* _Exercise objective_
Work out how many lines in the data include the string "timestamp"; reply with that number alone.

§ §

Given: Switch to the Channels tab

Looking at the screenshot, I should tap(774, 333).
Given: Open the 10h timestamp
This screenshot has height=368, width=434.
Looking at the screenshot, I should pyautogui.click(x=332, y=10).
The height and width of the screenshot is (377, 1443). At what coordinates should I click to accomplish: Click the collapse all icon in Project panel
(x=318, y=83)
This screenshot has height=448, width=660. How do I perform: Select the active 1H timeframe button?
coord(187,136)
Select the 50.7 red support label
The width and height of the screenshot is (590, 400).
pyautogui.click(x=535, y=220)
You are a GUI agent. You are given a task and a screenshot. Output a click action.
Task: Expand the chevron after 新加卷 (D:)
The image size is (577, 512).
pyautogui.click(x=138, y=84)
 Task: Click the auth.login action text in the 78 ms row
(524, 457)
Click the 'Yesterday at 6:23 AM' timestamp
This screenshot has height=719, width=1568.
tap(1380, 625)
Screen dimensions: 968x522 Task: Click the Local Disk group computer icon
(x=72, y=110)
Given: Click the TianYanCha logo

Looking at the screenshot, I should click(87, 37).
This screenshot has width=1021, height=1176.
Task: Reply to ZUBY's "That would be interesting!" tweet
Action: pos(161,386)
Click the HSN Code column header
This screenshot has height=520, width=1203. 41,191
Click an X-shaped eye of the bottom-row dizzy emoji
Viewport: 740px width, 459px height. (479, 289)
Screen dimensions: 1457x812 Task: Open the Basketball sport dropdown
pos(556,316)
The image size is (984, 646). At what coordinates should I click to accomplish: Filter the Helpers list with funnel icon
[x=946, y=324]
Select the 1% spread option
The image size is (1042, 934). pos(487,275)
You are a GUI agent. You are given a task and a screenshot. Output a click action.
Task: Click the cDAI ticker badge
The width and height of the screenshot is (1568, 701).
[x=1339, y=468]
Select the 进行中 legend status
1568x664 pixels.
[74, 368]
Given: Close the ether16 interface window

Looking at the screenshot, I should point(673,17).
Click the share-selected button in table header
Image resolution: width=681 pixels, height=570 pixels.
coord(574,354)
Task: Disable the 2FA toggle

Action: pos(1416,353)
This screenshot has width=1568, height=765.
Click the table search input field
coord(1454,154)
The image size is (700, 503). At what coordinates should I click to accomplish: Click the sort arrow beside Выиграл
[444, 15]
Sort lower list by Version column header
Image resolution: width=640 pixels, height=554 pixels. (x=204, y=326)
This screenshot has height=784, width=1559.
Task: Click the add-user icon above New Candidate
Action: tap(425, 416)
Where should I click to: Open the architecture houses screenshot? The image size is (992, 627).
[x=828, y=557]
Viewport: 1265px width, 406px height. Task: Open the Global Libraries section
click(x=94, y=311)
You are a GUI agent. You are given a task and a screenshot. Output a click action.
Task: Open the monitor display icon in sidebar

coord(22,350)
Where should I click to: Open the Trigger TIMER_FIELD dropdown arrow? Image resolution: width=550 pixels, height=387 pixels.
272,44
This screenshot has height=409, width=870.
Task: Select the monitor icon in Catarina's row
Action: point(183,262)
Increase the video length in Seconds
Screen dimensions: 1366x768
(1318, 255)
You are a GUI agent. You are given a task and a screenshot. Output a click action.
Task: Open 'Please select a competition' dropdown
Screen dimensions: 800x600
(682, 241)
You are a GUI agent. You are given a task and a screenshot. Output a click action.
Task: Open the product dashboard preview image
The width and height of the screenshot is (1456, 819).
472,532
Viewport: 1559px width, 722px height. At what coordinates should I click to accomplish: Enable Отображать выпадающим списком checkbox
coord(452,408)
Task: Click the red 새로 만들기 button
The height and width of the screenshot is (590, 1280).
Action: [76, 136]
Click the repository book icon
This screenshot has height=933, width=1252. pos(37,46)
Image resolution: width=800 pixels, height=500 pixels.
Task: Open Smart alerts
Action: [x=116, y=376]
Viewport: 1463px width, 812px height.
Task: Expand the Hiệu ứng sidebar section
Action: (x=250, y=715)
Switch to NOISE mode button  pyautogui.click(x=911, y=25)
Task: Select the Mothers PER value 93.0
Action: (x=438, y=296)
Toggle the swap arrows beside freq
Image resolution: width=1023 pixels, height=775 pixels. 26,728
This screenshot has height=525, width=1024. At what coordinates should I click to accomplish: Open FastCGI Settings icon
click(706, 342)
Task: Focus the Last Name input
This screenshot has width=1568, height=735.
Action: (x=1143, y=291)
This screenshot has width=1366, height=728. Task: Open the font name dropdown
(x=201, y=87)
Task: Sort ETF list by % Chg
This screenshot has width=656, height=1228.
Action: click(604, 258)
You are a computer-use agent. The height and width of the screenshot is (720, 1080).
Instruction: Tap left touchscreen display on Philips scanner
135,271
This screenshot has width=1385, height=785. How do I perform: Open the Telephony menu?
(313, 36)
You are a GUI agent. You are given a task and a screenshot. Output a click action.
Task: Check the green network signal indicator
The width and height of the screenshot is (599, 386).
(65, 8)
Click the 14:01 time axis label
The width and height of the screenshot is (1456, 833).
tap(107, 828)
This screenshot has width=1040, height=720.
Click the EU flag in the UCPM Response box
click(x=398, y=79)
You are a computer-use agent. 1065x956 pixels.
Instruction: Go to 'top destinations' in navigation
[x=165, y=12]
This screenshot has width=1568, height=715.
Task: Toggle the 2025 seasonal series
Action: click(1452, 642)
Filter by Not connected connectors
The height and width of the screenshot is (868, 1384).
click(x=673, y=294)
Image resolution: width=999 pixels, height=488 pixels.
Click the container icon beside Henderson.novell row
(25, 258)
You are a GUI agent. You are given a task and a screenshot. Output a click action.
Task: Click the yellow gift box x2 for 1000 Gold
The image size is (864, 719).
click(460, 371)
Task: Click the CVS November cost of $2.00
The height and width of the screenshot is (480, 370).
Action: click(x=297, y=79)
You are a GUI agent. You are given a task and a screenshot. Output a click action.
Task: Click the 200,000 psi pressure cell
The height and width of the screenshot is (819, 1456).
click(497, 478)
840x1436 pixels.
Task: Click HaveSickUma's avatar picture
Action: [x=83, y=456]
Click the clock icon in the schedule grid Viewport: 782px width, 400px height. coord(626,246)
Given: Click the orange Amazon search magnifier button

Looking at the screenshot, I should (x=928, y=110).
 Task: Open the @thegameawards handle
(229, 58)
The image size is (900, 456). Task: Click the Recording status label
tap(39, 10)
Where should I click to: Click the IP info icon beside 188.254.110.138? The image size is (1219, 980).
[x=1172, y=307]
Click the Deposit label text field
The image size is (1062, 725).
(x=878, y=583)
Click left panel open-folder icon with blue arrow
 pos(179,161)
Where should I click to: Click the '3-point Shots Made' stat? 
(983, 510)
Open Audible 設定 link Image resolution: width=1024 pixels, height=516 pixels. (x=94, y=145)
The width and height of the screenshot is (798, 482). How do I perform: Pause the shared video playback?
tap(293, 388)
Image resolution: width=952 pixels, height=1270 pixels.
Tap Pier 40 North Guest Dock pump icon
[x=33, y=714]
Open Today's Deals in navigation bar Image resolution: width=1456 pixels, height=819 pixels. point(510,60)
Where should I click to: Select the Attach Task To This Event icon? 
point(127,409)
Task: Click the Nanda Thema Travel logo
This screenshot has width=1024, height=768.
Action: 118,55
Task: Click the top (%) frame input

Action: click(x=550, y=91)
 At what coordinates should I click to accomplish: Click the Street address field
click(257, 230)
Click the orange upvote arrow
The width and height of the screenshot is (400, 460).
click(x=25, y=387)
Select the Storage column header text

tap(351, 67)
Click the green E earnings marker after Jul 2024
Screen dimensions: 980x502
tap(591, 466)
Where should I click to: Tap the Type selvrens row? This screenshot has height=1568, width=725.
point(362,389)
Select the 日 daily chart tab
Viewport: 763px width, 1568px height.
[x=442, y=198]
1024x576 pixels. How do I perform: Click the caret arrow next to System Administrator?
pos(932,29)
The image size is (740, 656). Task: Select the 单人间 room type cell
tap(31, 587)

§ §

* _Exercise output_
2